On the other hand, this sensitive awareness is accompanied by a fierce competitive spirit. As little as she’ll talk about herself—and talking about herself is one of her least favorite activities—she’ll address this subject. When I asked what she likes about spelling, she answered, “I like the competition, I’m kind of a—” She stopped herself, then finished, “I like the competition.” In the middle of that sentence, she almost said, “I’m kind of a competitive person,” but that would have been too much self-disclosure. But it is certainly true. As her mother says, “Is she competitive? Very.”
Her competitiveness emerges on the soccer field and the basketball court; she’s on her school team in both sports. Although tall for her age, last year she failed to make the basketball team, which deeply disappointed her. Now in the seventh grade, she has not just made the team but become a hard-charging player. Not that she’s particularly adept at the sport, as she freely admits. “I’m not really good at ball handing,” she says, with a little laugh.

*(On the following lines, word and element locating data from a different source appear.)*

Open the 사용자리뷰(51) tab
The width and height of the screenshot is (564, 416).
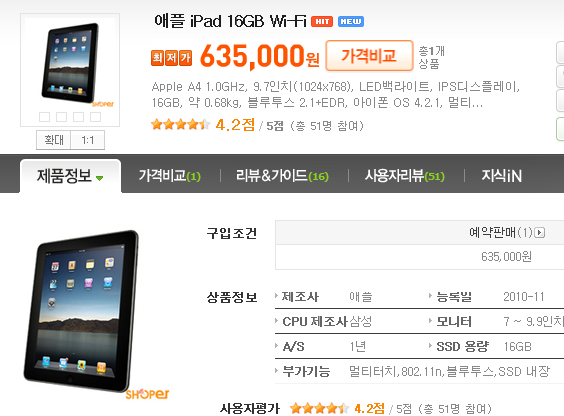coord(405,176)
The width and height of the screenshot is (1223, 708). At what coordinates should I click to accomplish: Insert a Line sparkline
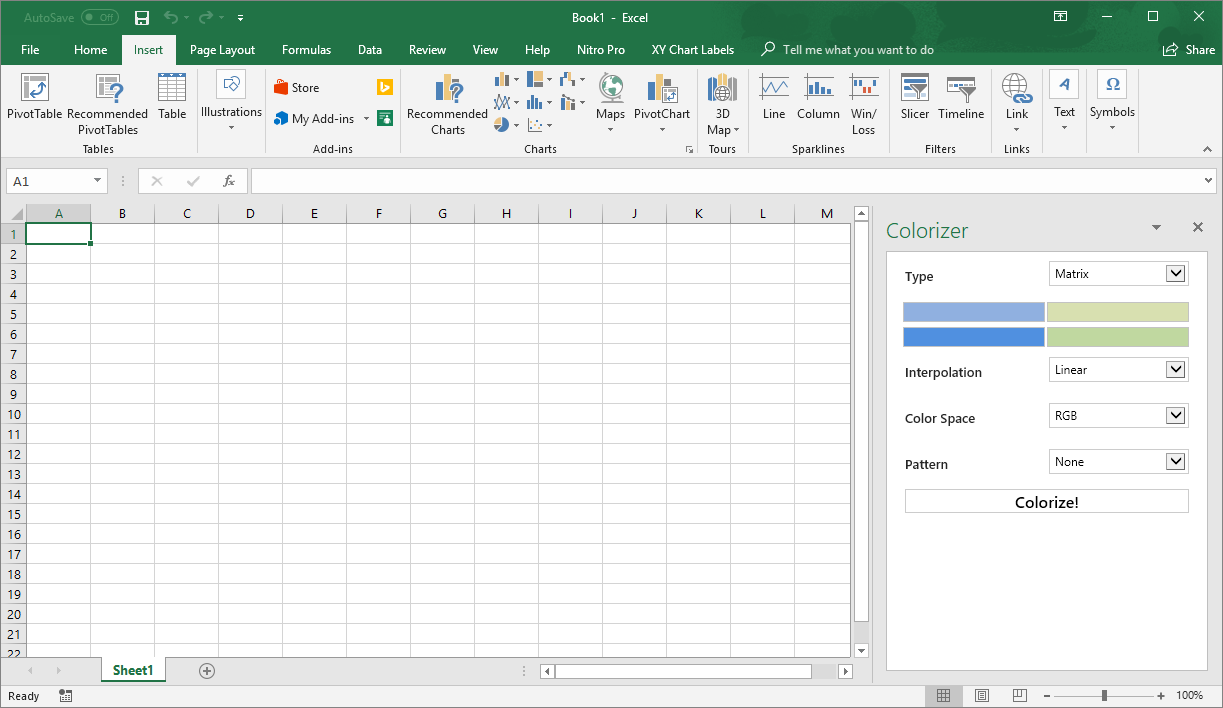(x=773, y=90)
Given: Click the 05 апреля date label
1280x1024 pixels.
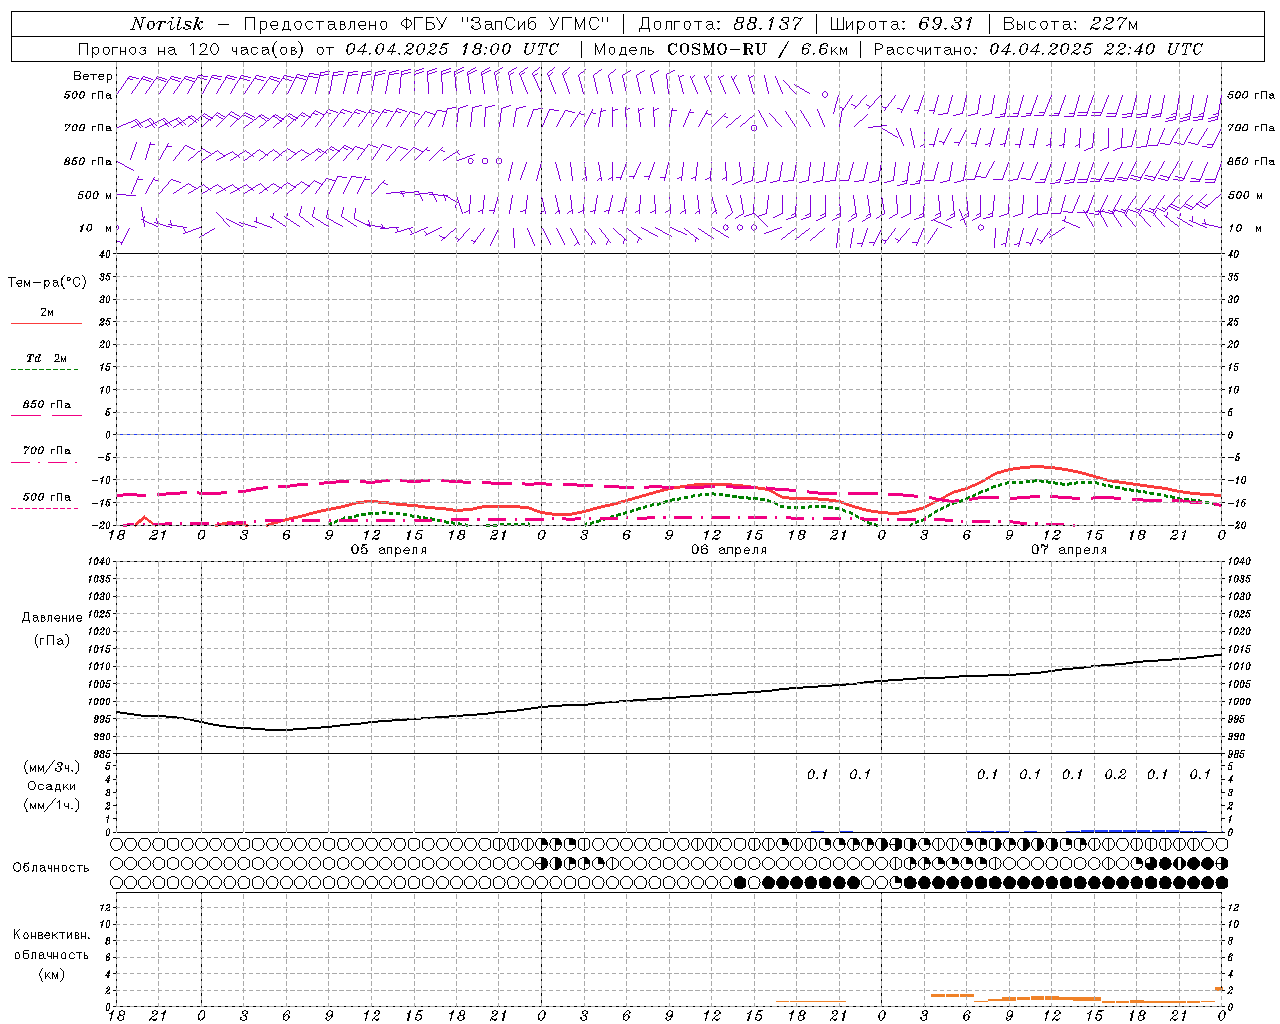Looking at the screenshot, I should [388, 550].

However, “I score a lot of points, and whenever I’m open I usually take a shot.” That’s not a brag—Kerry doesn’t brag—just a simple statement of fact. She’s been known to score more than ten points in a game.
Her competitiveness also comes out every summer when she enters sailing contests. Living right on the Atlantic coast, in Spring Lake, New Jersey, makes boating a natural choice. She started learning how to sail at age eight, when a nearby harbor offered lessons for $50 for the entire summer. She walked down to the harbor five days a week, and despite having parents who are devoted landlubbers, she became a skilled sailor. Her long blonde hair blowing in the wind, she mans an Optimist, a one-person sailboat about seven 7 long, designed for sailors weighing from 50 to 120 pounds.